SELECTED EXCERPT start

While I was working, I was moving a lot around the room and noticed a large variance in DB in the bass depending on where I was in the room. I don't have measuring equipment, but I can tell you that by ear, it seems to be 20-30db difference depending on where you are. The front corners are probably in the +20 range, but that's expected and will be perfect for my traps. The first row (primary seating position) is actually quite loud at about +20 as well, that worked out well! The second row is at a null spot it seems at about +5. The back corner across from the cabinet (pictured below) is really hot at +30. I think I will have to put something in the corner. I thought maybe a 17"x17"x24" stack knauf oc703 equivolent. I can't do the larger 24x24x34 size because it'd over lap into the rear left speaker. The entire back wall is also pretty hot at about +20 or more. I still have plans to add 2 large 4" panels on that back wall which should help.

After installing both bass traps and the front wall, the bass spikes improved a lot. Instead of a +-15 DB range, I am guessing it's closer to a +-7 DB spike now. So it's about half, which I'm really pleased with! I still have to add the 4" oc703 + 1" spacer panels on the back of the room. That whole back wall is very hot for bass! So, I expect that will help as well.

Oh! And I'm so obsessed with this HT that I often vomit my interest onto my co-workers. This is the cake they made for me.
Edited by stevegravley - 7/26/12 at 3:44pm
post #163 of 316
Holy CRAP! You must talk about your HT alot! eek.gifbiggrin.gif
post #164 of 316
Thread Starter 
Quote:
Originally Posted by NickTheGreat View Post

Holy CRAP! You must talk about your HT alot! eek.gifbiggrin.gif

My friend who's a handy man kind of guy works at my place. We talk about the theater a few times per week and sometimes people will overhear us. Otherwise, I'm not that talkative of a person. Besides, when someone asks me how my day is going, I assume they mean, "can you tell me about your plan for acoustic treatments?"

SELECTED EXCERPT end

_GIVEN TASK 1_
Answer these about the home theater forum thread:
(a) Which spot in the room does the poster estimate is hottest for bass, at about +30?
(b) After both bass traps and the front wall went in, what size of bass spike does the poster guess remains?
(c) What did the poster's co-workers make?
_GIVEN TASK 2_
Can you continue the home theater forum thread from its last sentence?
The listing after this point is separate material with no connection to the home theater forum thread.

INFORMATION SUPPLIED start

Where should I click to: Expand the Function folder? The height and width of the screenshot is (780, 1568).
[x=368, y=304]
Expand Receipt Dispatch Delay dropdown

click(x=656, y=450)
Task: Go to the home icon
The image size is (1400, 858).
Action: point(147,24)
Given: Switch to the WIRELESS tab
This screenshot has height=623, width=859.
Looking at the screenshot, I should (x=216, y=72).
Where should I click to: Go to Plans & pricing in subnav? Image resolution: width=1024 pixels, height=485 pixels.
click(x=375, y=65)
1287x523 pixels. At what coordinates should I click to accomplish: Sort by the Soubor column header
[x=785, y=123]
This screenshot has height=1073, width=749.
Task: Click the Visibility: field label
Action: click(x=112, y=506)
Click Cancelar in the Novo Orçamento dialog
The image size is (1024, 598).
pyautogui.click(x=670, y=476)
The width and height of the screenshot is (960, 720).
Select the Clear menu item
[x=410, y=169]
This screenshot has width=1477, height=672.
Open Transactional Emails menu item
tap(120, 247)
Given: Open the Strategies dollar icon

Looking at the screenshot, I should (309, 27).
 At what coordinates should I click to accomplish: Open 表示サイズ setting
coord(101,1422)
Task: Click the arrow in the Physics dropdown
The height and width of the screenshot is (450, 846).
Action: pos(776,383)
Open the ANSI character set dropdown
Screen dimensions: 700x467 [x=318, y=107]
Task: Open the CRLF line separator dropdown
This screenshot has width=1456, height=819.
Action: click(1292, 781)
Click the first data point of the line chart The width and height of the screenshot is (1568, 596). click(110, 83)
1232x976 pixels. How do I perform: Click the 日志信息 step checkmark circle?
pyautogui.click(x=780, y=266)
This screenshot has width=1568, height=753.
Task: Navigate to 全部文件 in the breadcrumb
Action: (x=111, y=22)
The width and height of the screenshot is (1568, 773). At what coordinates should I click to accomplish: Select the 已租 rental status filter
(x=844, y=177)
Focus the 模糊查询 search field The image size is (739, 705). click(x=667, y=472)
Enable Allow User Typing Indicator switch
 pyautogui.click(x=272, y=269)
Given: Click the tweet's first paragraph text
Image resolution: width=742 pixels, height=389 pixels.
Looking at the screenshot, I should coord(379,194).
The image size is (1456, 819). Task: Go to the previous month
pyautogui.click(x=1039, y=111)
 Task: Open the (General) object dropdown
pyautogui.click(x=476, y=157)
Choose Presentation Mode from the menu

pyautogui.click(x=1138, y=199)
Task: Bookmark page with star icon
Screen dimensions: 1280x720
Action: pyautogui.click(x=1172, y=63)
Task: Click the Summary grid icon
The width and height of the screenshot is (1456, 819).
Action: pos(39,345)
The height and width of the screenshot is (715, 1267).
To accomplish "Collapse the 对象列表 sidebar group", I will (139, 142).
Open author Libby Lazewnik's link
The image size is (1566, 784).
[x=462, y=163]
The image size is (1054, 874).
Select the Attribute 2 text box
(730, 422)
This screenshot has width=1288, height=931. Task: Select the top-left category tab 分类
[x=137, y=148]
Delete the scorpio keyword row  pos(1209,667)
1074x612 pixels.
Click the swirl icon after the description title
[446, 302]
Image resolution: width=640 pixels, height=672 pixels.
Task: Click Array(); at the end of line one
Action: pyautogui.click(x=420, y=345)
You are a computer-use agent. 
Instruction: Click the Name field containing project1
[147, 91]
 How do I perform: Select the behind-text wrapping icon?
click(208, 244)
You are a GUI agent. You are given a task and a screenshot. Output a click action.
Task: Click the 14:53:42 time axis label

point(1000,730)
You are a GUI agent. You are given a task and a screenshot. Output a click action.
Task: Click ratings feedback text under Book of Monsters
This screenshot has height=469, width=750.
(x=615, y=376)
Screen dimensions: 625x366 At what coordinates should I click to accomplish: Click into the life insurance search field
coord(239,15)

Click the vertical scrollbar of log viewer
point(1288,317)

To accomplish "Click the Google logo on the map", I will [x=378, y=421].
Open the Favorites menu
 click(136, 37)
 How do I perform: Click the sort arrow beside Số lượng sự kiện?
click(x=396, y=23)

INFORMATION SUPPLIED end

_EXPECTED ANSWER 1_
(a) The back corner across from the cabinet.
(b) About +-7 DB.
(c) A cake.

_EXPECTED ANSWER 2_
That's a safe assumption, right?
post #165 of 316
Thread Starter 
Part 1: Prepping

Lots to report after a full weekend of home theater work! I am sore all over, but especially my knees took a beating. I should have invested in knee pads! Ah, well...

First up, getting the room ready for the stage build. I'm just going to power through these.

This pipe was pointing into the room, but I wanted it turned 90 degrees so my column could be a about 1.5 inches shallower. I cut above and below the joint, turned it, and used couple-rs to reattach the joint.


I cut the carpet away and cleaned the front area


This is the header for the front. That part's done!

Edited by stevegravley - 7/30/12 at 11:19am
post #166 of 316
Thread Starter 
Part 2: Building the Stage!

I started by building the ladder base. By the way, I did end up going with 2by6's.


Here I'm testing the amount of curve I wanted on the stage. The header is 6", but I felt the stage looked better with an 8" curve; perhaps because it's wider than the header.


While I had the test in place, I marked out the blocking for the curve and then attached them to the stage


So, my floor is NOT level. Ha! Shims to the rescue. After these babies, I had no rocking back and forth and everything was solid.


Here's the front face attached. I'm listening to some tunage on my Roku/Pandora. smile.gif


I then added some insulation


The two layers of plywood sit on top of a layer of tar paper. This is right before I cut the curve.


I built this little tool to run along the face of the curve while drawing on the top of the decking. Then I used a jigsaw to cut.


I was able to most of the way across, but the jigsaw couldn't reach the corner. I did that on my sawhorses.


Here's a mediocre shot of the stage finished. I'll have a better one later.

Edited by stevegravley - 7/30/12 at 11:19am
post #167 of 316
Thread Starter 
Part 3: Behind the Screen

What time is it kids? Time for yet another minimalist screen build!

Vertical supports are up


Here I attached the the tops a little differently because I lacked space on the outside of me right support beam. It works great.


At the base, I just attached my support directly to the stage. I might have used concrete screws, but I didn't have a hammer drill handy.


Using a laser lever, I attached the crossbeam.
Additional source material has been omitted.